Malaika likes books, drinking tea, long conversations, dinner parties, making funny faces, bike rides, and dogs. Originally from Edmonton, she now lives in Montreal where she edits, runs, and writes about the Alberta Tar Sands for The Media Co-op. You can follow her on twitter @Malaika_Aleba.

Malaika has written 84 articles for us.

8 Comments

  1. I couldn’t really get into her other book but this sounds interesting. I’m always looking for books with characters in their 20s and it being Canadian is a plus.
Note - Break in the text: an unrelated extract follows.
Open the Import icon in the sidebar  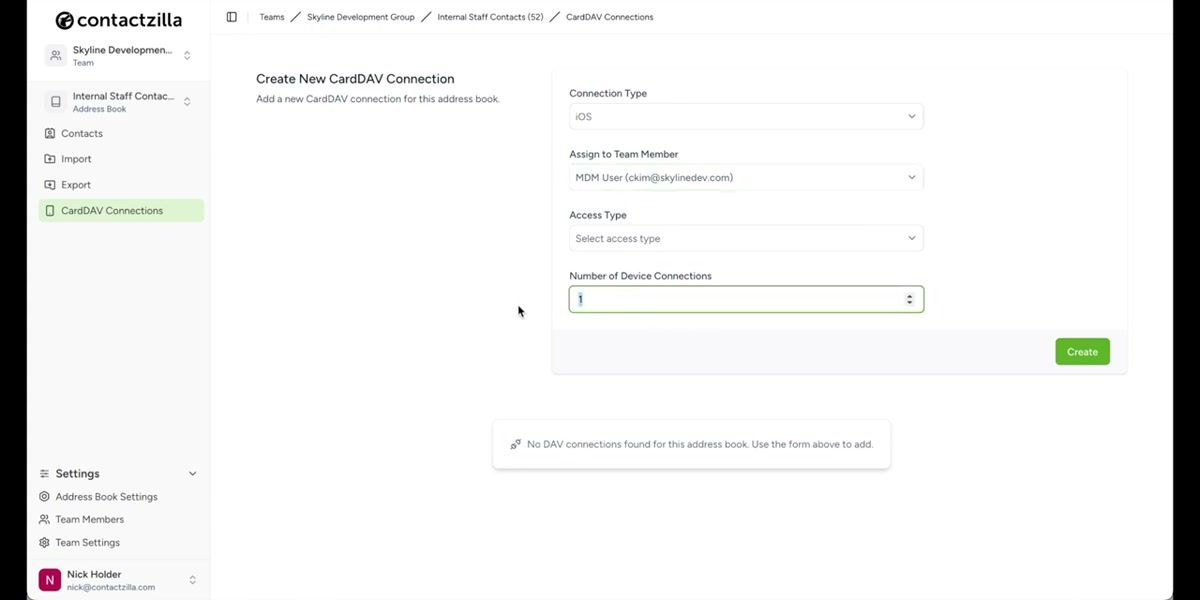(x=48, y=158)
  2. Oh, i read this book last year and i really loved it. My favorite books are always about showing the humanity and flaws of the characters as they interact with the world. This book does that so well, i kind of just wanted to hug it.
    Or maybe move to vancouver and meet all these people.

    Thanks for sharing!

  3. Thanks to my pal Casey the lesbrarian I read Bottle Rocket Hearts by Whittall and really enjoyed it so this sounds very interesting. Thanks Malaika!

  4. ” Josh doesn’t seem to think that much about being trans*… holding Still For As Long As Possible seems to take place in a kind of post-identity politics utopia where everyone just goes about being attracted to whomever they’re attracted to.”
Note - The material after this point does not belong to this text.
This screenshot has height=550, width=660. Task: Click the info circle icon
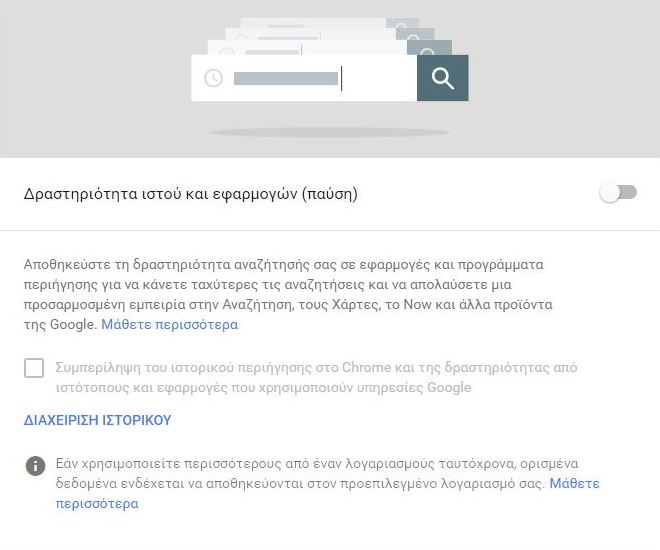tap(35, 466)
    Just want to point out this is a non-trans person’s version of what being trans is like (and yes, she has every right to include trans characters). There is no such utopia and remember that such fiction says almost as much about its intentions by who it excludes as the characters on which it focuses. I think she’s a good writer, but it really bugged me this novel won the “Best Transgender Fiction” prize at the LAMBDA Literary Awards.

  5. I read this a few months ago and loved it. The novel is set in Toronto though, not Vancouver. I’ve never read anything that did a better job describing my neighbourhood and social scene.

  6. Yes, Toronto, not Vancouver! Thanks for pointing that out. I’ll fix it right away.

  7. For some reason whenever I click on this page it logs me out of autostraddle. Strange…

    Anyway, I was excited to see a review of this book because it’s been on my reading list for so long! I admit mostly why I’ve been avoiding it is I’m not sure whether its depiction of anxiety would make me feel better about mine or worse. I’ve heard that the issue is resolved in an unrealistic way at the end of the book(ie, it just goes away somehow?).

    Also, I have to say I agree with Gina about the win for transgender fiction. I know the Lambdas have gone back and forth on this issue (whether the person who is nominated for a certain category has to themselves identify with that label [trans, lesbian, bi, etc]) but I think at this point not nearly enough trans writers have been getting the attention they deserve, and that the trans fiction award should go to a trans writer. LGBTQ writers are more worthy of the money and attention than their privileged counterparts.